4.2 Runtime Population System (main thread, every frame)
// Pseudocode: AnimalPopulationSystem.Update()
function Update(delta):
// ── DespawnPass: recycle animals that are too far away ──
for each active animal:
dist = distance(animal.position, player.position)
if dist > despawnDistance=112m and not animal.Persistent:
DestroyAnimalEntity(animal)
MarkFaunaViewDirty()
// ── SpawnPass: attempt spawning on a fixed interval ──
spawnTimer += delta
if spawnTimer < spawnInterval=1.0s: return
spawnTimer = 0
if totalAnimalCount >= globalCap=48: return // hard global cap
// Query all loaded spawn cells
spawnCells = Query<AnimalSpawnCellComponent>()
eligibleCells = spawnCells.filter(cell =>
spawnMinDist=24m <= distance(cell.center, player) <= spawnMaxDist=96m
)
for attempt in [0, attemptsPerTick=8):
cell = RandomPick(eligibleCells) // runtime RNG — non-deterministic
if animalCount[cell.chunk] >= chunkCap=4: continue // per-chunk cap
species = WeightedRandom(GetAnimalsForBiome(cell.biome))
offsetX = Random.NextDouble() × cellSize // random offset prevents fixed spawn points
offsetZ = Random.NextDouble() × cellSize
spawnPos = cell.centerWorld + (offsetX, 0, offsetZ)
CreateAnimalEntity(species, spawnPos, cell.chunk)
MarkFaunaViewDirty()
Key distinction:
- Spawn cell positions are deterministic (can be pre-computed)
- Actual animal positions are decided by runtime RNG (different every session, cannot be pre-computed)
5. Key Parameters
| Parameter | Value | Description |
|---|---|---|
| ChunkSizeTiles | 32 | Chunk edge length (tiles) |
| TileWorldSize | 1.0 m | World size per tile |
| Chunk world size | 32 m | = ChunkSizeTiles × TileWorldSize |
| BiomeCellSizeTiles | 64 | Macro-cell edge length (tiles); biome assignment granularity |
| BorderJitterTiles | 12 | Biome border warp amplitude (tiles) |
| PreloadRadiusChunks | 4 | Load / unload radius (chunks) |
| Loaded diameter | ~256 m | = 2 × 4 × 32 m |
| EcoCellSizeTiles | 4 | Ecology sampling cell edge (tiles) |
| MaxInstancesPerChunk | 20 | Hard plant cap per chunk |
| GlobalAnimalCap | 48 | Hard global animal cap |
| ChunkAnimalCap | 4 | Hard animal cap per chunk |
6. Implications for Map Feature Design
6.1 Known Properties
- Infinite world — chunk coordinates are unbounded signed integers; there is no world border.
- Fully deterministic biomes —
SampleBiome(tileX, tileZ)can be called at any coordinate at any time, without loading the chunk, from any thread.

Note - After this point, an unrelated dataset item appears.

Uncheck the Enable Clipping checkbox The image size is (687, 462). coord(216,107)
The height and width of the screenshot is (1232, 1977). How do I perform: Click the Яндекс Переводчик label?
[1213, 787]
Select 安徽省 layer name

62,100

It is pure, stateless, and O(1). - Fully deterministic plants —
EcologyGenerator.Generate(chunkCoord, ...)reproduces the exact plant list for any chunk offline, also without loading it. - Non-deterministic animal positions — actual animal positions are decided by a runtime
Randomseeded at session start; they cannot be pre-computed and must be tracked live. - Flat terrain — Y is always 0; there is no elevation data to represent on a map.
6.2 Questions I’d Like to Ask
The game already has a minimap and a full-screen map, but they currently work by sampling already-loaded chunks — the map only has data for areas the player has visited.
Given the architecture above, here are the questions I am looking for advice on:
Q1: For an infinite world where biomes can be sampled at any coordinate without loading chunks, what are the common strategies for implementing a minimap and a full-screen map?
Q2: Should the full-screen map pre-generate a large biome texture asynchronously on a background thread (e.g. an N×N chunk overview centred on the player), or is there a better approach?
Q3: How should the map update smoothly as the player moves — full redraw of the viewport, or incremental tile-by-tile updates?
Q4: Should plant density be visualised on the map? If so, what is a reasonable minimum rendering granularity?
Q5: For this kind of architecture, how is LOD (level-of-detail) map data typically structured?